BEGIN Dataset records
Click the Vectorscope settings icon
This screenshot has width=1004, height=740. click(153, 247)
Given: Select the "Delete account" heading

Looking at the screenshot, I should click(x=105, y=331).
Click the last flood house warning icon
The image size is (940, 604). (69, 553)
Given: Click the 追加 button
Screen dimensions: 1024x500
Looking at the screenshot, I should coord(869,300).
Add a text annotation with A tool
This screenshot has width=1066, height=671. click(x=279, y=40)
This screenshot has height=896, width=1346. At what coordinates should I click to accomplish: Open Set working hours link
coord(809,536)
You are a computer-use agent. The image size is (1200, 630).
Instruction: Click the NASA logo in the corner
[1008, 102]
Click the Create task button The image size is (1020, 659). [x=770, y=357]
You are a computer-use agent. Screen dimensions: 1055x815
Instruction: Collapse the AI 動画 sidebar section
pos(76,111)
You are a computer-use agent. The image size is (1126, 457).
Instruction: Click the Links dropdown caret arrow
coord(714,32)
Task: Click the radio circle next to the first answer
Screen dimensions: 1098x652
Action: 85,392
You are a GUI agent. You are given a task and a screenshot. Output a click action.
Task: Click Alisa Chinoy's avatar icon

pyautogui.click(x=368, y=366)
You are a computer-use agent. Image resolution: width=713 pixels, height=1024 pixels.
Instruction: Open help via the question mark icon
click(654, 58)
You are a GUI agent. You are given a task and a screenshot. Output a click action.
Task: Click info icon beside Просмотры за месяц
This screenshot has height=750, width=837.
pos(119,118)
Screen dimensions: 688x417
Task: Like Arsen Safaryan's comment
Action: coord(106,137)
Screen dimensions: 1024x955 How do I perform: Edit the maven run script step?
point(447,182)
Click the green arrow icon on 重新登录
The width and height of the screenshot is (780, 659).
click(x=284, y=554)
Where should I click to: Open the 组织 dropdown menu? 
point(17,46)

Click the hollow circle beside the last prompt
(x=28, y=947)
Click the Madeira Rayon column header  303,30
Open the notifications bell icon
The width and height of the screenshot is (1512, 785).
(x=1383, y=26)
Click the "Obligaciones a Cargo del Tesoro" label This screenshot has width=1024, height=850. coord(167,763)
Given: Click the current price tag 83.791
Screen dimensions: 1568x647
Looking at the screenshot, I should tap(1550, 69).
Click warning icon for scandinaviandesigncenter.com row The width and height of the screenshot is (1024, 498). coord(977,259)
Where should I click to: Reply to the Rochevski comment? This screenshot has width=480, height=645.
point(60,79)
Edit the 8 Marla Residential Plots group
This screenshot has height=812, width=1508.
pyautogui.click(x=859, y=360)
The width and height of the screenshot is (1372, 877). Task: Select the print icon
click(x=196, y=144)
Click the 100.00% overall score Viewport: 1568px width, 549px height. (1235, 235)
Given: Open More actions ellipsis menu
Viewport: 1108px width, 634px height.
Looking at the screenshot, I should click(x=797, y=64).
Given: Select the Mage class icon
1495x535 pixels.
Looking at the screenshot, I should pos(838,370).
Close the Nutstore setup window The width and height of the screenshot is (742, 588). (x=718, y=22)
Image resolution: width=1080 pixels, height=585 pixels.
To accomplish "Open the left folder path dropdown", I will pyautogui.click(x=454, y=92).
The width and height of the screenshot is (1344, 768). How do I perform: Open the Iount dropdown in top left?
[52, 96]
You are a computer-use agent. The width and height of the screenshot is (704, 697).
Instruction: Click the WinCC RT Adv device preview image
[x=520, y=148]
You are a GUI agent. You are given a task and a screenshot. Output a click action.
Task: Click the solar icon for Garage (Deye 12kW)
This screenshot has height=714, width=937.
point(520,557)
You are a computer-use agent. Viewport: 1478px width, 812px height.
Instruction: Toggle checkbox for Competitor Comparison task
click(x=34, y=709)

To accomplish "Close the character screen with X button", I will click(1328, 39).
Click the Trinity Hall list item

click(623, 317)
END Dataset records
Directions for this task. Given the entries above, count how many lines include the word "will"; respond with the number only.

Task solution. 2